Electrons can "fission" and release photons to obtain recoil

According to the mass of the electron in different orbits can be drawn the mass diagram of the electron in different orbits, as shown in the figure above: the mass of the electron in the free state is the largest, while the mass of the electron under the electrostatic gravitational bondage of the nucleus is smaller, and the closer the electron is to the nucleus, the smaller the mass of the electron is, and the farther the electron is from the nucleus, the greater the mass of the electron. Obviously, the mass change of electrons is mainly formed by the absorption or emission of photons. This means that the inner electron can absorb a photon and jump to the outer orbital, and the outer electron can fission and release the photon back to the inner orbital, and this process can be repeated indefinitely. Since the electron constantly interacts with the photon, so the mass of the electron is also constantly changing, of course, the mass of the atom is also constantly changing, because the electron only accounts for a very small part of the atomic mass, so the electron mass change has not caused us enough attention, but in theory it should be possible to measure this change.

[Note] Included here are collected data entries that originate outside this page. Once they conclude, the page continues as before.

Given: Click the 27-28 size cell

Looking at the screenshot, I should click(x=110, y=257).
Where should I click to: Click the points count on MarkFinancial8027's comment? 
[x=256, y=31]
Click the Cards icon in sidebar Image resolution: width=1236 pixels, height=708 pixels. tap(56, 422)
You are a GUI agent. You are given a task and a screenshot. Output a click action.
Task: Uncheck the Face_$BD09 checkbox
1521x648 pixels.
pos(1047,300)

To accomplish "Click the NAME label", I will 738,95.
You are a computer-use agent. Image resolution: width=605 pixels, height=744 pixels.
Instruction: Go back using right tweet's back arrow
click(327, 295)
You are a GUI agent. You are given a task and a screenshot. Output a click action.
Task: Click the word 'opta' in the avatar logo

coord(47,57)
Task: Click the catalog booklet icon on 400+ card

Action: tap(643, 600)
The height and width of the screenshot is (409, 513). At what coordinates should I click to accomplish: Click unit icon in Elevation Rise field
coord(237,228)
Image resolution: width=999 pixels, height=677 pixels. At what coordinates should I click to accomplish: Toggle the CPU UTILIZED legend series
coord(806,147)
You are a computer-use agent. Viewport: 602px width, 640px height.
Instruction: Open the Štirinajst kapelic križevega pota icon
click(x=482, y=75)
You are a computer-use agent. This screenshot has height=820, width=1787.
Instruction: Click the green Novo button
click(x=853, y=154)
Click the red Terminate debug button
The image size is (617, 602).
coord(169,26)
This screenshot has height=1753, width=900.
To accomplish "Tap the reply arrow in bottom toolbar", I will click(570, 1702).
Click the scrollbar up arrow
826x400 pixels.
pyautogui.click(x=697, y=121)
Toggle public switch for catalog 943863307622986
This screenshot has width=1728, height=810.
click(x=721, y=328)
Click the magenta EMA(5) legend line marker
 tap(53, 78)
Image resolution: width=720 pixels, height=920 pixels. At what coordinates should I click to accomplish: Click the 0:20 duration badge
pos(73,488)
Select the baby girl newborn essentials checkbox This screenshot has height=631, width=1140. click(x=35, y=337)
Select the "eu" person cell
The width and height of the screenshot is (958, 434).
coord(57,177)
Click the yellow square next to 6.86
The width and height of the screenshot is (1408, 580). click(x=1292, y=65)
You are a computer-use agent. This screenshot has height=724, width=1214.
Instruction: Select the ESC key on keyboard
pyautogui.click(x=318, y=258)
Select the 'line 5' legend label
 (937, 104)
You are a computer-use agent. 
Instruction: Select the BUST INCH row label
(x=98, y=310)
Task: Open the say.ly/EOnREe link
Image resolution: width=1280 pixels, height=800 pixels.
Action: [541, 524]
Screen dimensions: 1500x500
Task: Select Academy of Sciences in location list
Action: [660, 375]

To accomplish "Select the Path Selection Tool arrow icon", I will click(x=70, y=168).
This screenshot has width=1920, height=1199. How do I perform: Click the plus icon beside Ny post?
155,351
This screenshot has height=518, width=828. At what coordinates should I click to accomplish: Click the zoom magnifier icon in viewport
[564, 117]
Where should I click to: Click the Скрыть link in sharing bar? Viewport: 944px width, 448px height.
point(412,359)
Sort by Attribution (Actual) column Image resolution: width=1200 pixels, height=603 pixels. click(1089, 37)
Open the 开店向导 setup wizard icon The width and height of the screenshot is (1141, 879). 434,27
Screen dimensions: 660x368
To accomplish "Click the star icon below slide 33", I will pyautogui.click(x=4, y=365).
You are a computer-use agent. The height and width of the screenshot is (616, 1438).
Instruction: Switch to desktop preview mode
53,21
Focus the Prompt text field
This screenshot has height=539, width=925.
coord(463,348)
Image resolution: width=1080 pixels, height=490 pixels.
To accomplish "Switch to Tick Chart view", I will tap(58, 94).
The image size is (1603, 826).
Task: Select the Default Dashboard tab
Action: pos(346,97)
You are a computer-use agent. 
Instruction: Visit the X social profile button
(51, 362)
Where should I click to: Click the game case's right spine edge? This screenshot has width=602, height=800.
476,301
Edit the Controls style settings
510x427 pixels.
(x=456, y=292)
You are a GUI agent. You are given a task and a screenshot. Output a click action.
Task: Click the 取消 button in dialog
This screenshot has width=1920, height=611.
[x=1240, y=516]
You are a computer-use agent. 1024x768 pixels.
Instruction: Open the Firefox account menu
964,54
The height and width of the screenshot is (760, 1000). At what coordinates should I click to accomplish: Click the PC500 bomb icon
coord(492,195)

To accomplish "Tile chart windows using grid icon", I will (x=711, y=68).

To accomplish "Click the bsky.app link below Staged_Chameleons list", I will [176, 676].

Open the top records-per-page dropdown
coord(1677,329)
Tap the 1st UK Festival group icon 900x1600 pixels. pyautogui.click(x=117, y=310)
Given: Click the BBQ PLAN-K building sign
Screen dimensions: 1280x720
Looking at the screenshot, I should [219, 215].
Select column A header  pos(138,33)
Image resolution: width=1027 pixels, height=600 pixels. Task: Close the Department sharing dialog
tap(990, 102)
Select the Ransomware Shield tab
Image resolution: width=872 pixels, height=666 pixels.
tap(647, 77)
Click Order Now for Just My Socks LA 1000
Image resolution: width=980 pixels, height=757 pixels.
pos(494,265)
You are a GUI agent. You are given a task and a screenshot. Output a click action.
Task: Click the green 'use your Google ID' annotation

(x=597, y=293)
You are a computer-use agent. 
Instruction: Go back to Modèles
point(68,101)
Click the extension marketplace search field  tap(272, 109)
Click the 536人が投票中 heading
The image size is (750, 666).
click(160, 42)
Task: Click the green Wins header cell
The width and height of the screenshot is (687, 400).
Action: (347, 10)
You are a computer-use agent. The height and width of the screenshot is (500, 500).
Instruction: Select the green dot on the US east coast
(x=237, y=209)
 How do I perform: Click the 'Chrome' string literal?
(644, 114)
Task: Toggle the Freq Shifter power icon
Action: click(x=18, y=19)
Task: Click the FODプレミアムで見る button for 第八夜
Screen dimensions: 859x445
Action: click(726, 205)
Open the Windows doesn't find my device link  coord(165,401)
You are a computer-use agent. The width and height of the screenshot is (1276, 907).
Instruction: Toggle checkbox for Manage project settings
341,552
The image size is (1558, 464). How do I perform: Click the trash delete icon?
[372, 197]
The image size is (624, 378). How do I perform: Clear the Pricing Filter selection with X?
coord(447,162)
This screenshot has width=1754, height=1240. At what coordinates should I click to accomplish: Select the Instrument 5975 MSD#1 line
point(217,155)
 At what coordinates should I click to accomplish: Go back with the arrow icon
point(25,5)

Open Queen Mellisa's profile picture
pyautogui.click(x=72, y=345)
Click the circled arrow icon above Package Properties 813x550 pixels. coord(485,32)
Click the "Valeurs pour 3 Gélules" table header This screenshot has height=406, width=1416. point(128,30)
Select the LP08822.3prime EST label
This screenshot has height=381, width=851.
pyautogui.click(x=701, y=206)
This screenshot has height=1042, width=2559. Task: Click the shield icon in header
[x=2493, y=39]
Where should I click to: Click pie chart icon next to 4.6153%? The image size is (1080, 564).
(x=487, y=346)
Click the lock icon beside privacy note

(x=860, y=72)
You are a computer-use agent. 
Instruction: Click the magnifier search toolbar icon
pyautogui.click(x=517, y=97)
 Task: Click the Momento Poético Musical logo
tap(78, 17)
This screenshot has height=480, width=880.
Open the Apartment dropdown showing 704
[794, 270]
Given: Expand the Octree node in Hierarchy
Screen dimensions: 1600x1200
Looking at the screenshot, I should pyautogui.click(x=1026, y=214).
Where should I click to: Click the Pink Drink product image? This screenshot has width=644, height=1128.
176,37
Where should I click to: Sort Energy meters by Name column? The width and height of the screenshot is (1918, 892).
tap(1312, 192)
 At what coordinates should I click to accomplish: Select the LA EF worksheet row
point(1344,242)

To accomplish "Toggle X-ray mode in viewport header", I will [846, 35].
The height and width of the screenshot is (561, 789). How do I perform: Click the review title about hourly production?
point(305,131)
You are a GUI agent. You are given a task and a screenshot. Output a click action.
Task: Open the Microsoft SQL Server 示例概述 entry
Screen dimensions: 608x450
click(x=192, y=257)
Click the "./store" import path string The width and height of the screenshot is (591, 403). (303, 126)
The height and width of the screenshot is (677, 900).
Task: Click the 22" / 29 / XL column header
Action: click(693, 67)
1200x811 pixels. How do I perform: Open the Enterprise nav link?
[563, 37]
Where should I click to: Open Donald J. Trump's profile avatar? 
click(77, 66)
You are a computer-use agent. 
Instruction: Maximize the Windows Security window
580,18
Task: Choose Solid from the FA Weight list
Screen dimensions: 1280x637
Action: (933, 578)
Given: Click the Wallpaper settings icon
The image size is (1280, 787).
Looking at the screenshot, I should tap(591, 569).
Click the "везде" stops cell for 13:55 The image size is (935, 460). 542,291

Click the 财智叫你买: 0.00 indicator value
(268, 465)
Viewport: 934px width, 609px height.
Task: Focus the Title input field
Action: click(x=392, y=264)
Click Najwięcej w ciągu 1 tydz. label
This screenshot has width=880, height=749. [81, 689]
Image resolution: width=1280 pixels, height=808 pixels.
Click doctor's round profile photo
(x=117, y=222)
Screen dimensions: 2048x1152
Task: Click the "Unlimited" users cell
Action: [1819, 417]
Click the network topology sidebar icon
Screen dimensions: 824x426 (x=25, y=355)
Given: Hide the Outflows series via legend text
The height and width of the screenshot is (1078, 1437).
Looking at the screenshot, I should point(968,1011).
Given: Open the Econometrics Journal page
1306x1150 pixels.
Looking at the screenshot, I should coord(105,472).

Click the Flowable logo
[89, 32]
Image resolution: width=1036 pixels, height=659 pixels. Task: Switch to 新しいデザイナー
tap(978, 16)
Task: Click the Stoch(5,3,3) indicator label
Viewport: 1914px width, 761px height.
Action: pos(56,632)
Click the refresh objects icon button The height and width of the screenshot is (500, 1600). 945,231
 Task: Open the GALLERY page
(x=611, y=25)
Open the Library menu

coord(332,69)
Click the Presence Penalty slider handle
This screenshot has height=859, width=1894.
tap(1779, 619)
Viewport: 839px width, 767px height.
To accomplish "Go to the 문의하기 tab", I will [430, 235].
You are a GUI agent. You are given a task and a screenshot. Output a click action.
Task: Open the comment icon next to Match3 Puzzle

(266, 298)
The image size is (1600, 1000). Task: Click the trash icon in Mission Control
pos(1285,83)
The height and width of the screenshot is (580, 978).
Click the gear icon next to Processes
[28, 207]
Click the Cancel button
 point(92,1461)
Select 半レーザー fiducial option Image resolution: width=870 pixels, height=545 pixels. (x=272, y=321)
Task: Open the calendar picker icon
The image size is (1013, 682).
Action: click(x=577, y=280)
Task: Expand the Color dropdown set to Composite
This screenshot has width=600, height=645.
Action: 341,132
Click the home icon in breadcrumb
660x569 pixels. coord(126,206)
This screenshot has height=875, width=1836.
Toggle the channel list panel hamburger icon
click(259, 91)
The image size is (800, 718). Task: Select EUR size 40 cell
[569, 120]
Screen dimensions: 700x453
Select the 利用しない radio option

In summary, the electrons in the free state are the most massive, but their internal binding forces are the least and therefore the most prone to fission. When a free electron and a nucleus meet, they begin to attract each other in a straight line under the electrostatic attraction. When the distance between them is small enough, the electrostatic gravitational tearing of the nucleus is strong enough, at this time, the electron will undergo the first fission. After the fission of the electron, the photon is released and it is recoil and pushed away from the nucleus rapidly. At the same time, due to the magnetic force between the nucleus and the electron, the magnetic force makes the electron move along the circular orbit and form a stable orbit. If for some reason the electron is disturbed towards the nucleus and continues to get close to the nucleus, when the electron moves closer to the nucleus, it will undergo a second fission, and after releasing the photon, the electron will be pushed away from the nucleus rapidly by the recoil effect, because the distance between the electron and the nucleus is smaller this time. The electrostatic attraction of the nucleus also has a stronger tearing and destroying effect on the electron, so the mass of the photon released by the electron fission is also larger, and the recoil obtained by the electron will be larger. Obviously, under the action of a strong external force, the electron may continue to move closer to the nucleus, it will continue to happen a third time, a fourth time... The NTH fission, and the energy of the photon released by the first fission of the electron is larger than that of the first fission, and the recoil effect obtained is also increasing. Of course, when the electron has undergone the NTH fission, due to the closest distance between the electron and the nucleus, the binding effect of the electrostatic attraction of the nucleus on the electron is strong enough, and the state of the electron is more difficult to change. For different nuclei, the greater the amount of electricity carried by the nucleus, the greater the electrostatic attraction, and the stronger the tearing effect on electrons, so the more nuclear charge the nucleus can make the electrons fission more times, thus forming more spectral lines.